Exercise brief
Begin at the first line of the records below and, please, give each line again exactly until the line with "Task: Pick the Eraser tool" is included.

(Stored records)
::::

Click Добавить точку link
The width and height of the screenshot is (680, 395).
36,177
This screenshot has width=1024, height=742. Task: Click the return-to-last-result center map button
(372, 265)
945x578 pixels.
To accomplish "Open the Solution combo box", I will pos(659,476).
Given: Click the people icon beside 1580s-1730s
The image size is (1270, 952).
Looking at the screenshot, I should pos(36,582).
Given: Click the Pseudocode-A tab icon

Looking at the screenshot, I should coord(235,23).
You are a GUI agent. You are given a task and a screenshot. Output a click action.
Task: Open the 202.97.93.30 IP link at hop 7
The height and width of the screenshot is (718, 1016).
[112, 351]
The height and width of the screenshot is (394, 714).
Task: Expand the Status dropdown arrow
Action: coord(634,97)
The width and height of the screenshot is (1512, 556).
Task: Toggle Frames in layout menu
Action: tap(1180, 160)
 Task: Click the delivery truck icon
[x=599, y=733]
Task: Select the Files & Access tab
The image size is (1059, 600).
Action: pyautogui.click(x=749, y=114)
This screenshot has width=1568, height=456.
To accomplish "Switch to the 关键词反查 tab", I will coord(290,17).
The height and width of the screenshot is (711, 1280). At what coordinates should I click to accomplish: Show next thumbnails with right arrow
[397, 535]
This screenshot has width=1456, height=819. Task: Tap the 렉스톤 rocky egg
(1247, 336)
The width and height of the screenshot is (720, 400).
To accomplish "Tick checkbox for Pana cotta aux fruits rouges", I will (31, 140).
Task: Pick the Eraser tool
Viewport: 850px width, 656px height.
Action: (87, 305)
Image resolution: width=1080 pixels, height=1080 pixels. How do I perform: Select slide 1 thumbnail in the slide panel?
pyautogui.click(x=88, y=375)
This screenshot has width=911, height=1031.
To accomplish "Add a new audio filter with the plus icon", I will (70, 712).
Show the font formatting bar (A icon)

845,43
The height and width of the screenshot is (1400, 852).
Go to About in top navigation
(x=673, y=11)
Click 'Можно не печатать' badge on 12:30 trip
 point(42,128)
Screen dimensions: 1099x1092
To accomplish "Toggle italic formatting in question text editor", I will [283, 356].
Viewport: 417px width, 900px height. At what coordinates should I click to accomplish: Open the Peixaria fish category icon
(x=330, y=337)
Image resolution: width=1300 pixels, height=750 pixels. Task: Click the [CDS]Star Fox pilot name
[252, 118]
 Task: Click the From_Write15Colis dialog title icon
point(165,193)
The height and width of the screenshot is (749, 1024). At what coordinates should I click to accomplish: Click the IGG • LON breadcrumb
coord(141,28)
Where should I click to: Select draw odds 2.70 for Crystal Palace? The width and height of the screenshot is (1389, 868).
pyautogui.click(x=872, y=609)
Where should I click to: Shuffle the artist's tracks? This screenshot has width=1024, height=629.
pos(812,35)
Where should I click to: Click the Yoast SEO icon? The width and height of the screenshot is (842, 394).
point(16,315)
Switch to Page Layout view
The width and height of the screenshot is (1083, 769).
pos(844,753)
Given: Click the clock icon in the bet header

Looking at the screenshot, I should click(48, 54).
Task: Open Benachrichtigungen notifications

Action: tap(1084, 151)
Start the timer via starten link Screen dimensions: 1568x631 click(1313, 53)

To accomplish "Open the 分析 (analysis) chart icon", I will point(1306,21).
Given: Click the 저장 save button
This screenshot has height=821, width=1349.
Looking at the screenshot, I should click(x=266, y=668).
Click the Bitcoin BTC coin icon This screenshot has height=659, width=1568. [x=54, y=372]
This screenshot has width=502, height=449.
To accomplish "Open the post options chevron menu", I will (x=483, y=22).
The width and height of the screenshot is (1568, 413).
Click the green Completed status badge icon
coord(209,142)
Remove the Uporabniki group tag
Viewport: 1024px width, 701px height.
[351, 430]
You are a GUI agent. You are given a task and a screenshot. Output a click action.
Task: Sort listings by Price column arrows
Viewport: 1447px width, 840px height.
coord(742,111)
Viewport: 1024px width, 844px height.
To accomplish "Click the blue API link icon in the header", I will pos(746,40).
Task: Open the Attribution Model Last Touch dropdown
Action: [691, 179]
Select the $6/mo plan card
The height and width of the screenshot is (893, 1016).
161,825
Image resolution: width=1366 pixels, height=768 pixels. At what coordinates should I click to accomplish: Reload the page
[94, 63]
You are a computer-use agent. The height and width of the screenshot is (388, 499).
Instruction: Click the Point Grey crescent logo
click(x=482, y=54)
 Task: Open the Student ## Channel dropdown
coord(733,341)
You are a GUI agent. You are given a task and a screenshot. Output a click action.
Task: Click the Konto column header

::::

Response to the exercise
Click Добавить точку link
The width and height of the screenshot is (680, 395).
36,177
This screenshot has width=1024, height=742. Task: Click the return-to-last-result center map button
(372, 265)
945x578 pixels.
To accomplish "Open the Solution combo box", I will pos(659,476).
Given: Click the people icon beside 1580s-1730s
The image size is (1270, 952).
Looking at the screenshot, I should pos(36,582).
Given: Click the Pseudocode-A tab icon

Looking at the screenshot, I should coord(235,23).
You are a GUI agent. You are given a task and a screenshot. Output a click action.
Task: Open the 202.97.93.30 IP link at hop 7
The height and width of the screenshot is (718, 1016).
[112, 351]
The height and width of the screenshot is (394, 714).
Task: Expand the Status dropdown arrow
Action: coord(634,97)
The width and height of the screenshot is (1512, 556).
Task: Toggle Frames in layout menu
Action: tap(1180, 160)
 Task: Click the delivery truck icon
[x=599, y=733]
Task: Select the Files & Access tab
The image size is (1059, 600).
Action: pyautogui.click(x=749, y=114)
This screenshot has width=1568, height=456.
To accomplish "Switch to the 关键词反查 tab", I will coord(290,17).
The height and width of the screenshot is (711, 1280). At what coordinates should I click to accomplish: Show next thumbnails with right arrow
[397, 535]
This screenshot has width=1456, height=819. Task: Tap the 렉스톤 rocky egg
(1247, 336)
The width and height of the screenshot is (720, 400).
To accomplish "Tick checkbox for Pana cotta aux fruits rouges", I will (31, 140).
Task: Pick the Eraser tool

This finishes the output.